Deuxièmement, pré-négociez les fenêtres d’urgence avec les opérations avant d’en avoir besoin, y compris des critères écrits pour savoir quand une vulnérabilité justifie un temps d’arrêt imprévu – un cadre de décision comme tout autre appel de sécurité, convenu en plein jour plutôt qu’improvisé à 2 heures du matin. Troisièmement, exercez-vous sur le scénario qui se produit réellement : non pas un incident, mais une semaine au cours de laquelle plusieurs avis de haute gravité sont envoyés simultanément à différents fournisseurs. Hathaway recommande de tels exercices au niveau national ; ils sont encore plus utiles au niveau de l’usine, où la contrainte est un bassin limité d’ingénieurs en automatisation. Quatrièmement, attribuez à chaque actif irréparable une date de mise hors service et une ligne budgétaire. Les contrôles compensatoires sont un pont, pas une destination, et un inventaire qui accumule tranquillement des exceptions permanentes est une dette technique revêtue d’un costume de conformité.

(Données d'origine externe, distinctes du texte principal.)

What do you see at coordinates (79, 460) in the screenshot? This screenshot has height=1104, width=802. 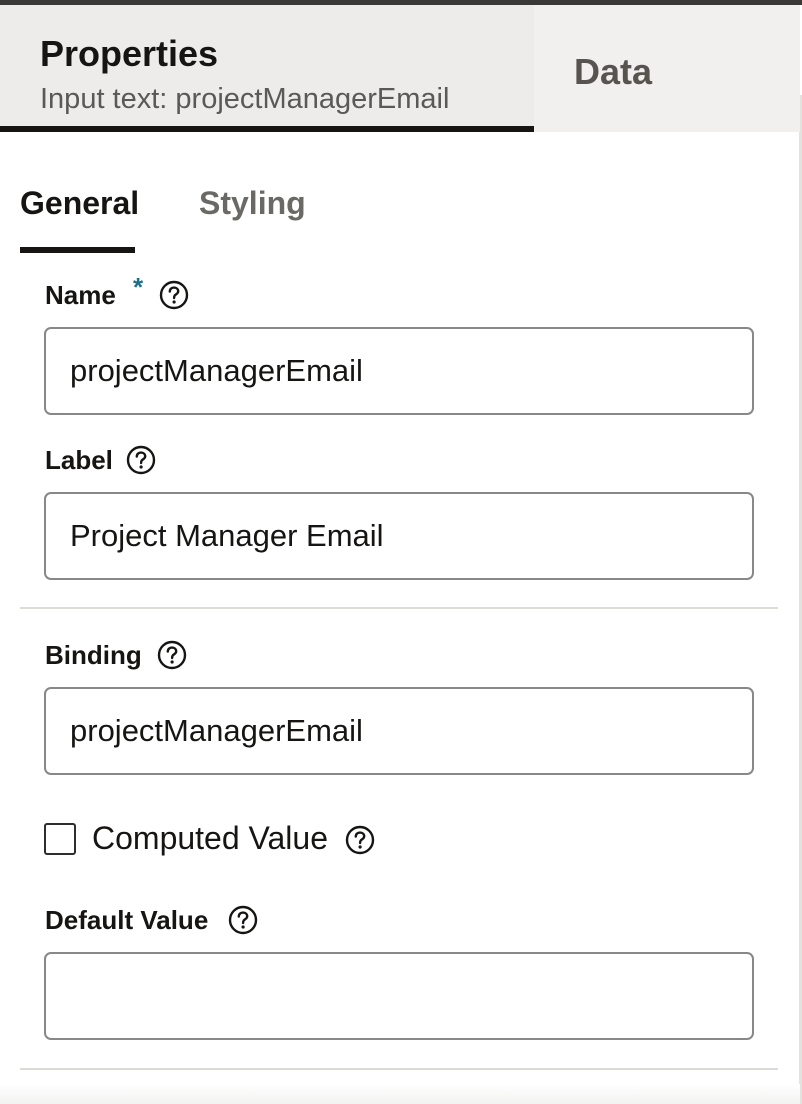 I see `label-field-label: Label` at bounding box center [79, 460].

Les questions politiques – délais de divulgation, actions gouvernementales, responsabilité des vendeurs – seront réglées à Washington et à Bruxelles. Dans tous les cas, les opérateurs vivront avec le résultat. La découverte s’est définitivement accélérée ; le processus de divulgation s’industrialise, les laboratoires d’IA eux-mêmes s’engageant désormais à respecter des délais de divulgation coordonnés et fixes ; la seule variable encore sous le contrôle de l’opérateur est l’état de préparation de la machine d’assainissement. En OT, cette machine est construite à partir de la gestion des changements et non de scripts. Autrefois, la fenêtre entre la découverte d’une faille et son exploitation était le problème de quelqu’un d’autre : celui du fournisseur, du chercheur, du décideur politique. Depuis cette année, il s’agit d’un problème opérationnel. Traitez-le comme tel.